Si cet opéra a fait date, c’est aussi parce que Verdi a apporté un souffle nouveau dans la musique romantique. Je vous propose de (re)découvrir quelques-uns des airs les plus célèbres de la Traviata, des airs que, personnellement, j’adore, et que vous pouvez tout à fait écouter entre deux métros, tant ils sont universels ! La musique vous raconte l’histoire. De fait, chaque acte de la Traviata possède une couleur particulière : le premier est mondain, frivole, virtuose, le second plus intime, le troisième déchirant et tragique. Voici quatre airs que j’aime particulièrement dans cet opéra, il y en a bien un qui vous plaira !
Le prélude. C’est sur ces notes que s’ouvre l’opéra. En vérité, tout est là. Ce sont des violons déchirants qui dominent la première partie. On entend la mort et la souffrance. Le deuxième thème est plus expressif, c’est le thème de Violetta amoureuse. Les violons sont rapides et secs. Le contraste entre les deux thèmes rend le tout très mélancolique. Le voici joué aux Proms, en 2013, un festival très réputé en Angleterre.
« Libiamo ». Vous connaissez sans doute cet air, véritable « tube » de la musique classique. Le rythme est ternaire, dansant, il évoque avec grâce et légèreté l’insouciance et la volupté qui entourent la jeune femme, ignorante de la tragédie qui s’annonce. Il est aussi l’occasion d’un premier duo avec Alfredo. Voici une mise en scène qui a fait date par son dynamisme et sa théâtralité, celle du festival de Salzburg en 2005, avec Anna Netrebko, véritable star du monde lyrique, et Rolando Villazon.
« Sempre libera ! » Probablement l’air que je préfère de tout le répertoire lyrique ! Violetta chante sa soif de liberté jusqu’à atteindre les notes les plus aiguës de sa tessiture. Le chant est tantôt désespéré, tantôt velouté, et s’achève par un air brillant qui fait toujours son effet ! Voici ici la reprise de cet air dans un très beau film que je vous conseille vivement, Le Maître de musique.

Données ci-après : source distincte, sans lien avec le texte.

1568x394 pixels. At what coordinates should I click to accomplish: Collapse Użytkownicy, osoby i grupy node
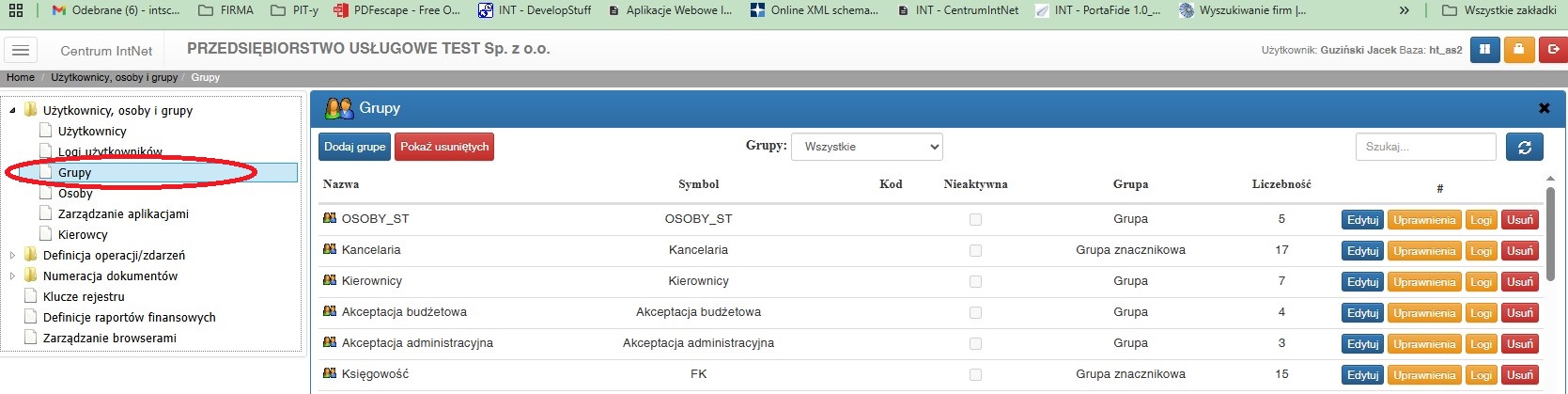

« Addio del passato ». Voici l’un des derniers airs que chante Violetta. Sa voix a changé, elle se fait plus grave, plus douloureuse. La courtisane lutte pour sa vie. C’est d’ailleurs le seul moment où le mot « traviata » est prononcé et c’est dans un contexte paradoxalement spirituel. L’orchestre se fait particulièrement feutré et le souffle de Violetta la quitte à mesure qu’elle renonce à la vie. Le voici chanté par l’unique Maria Callas, celle qui, plus que toute autre, a incarné la Traviata, dans sa chair et ses souffrances.
J’espère vous avoir convaincus de découvrir ce chef-d’oeuvre de l’opéra romantique, alors n’attendez plus et laissez-vous attraper par le virus de l’opéra !
Références précises des mises en scène :
*Traviata, prelude : BBC Proms 2013. Orchestre symphonique de Milan conduit par Xian Zhang.
*Traviata, “Libiamo, ne’lieti calici”. Festival de Salzburg. Mise en scène de Willy Decker. Avec Anna Netrebko, Rolando Villazon et Thomas Hampson.
*Le Maître de musique (1988), réalisé par Gérard Corbiau.
*Traviata, 1952. Orchestre symphonique de Turin, avec Maria Callas.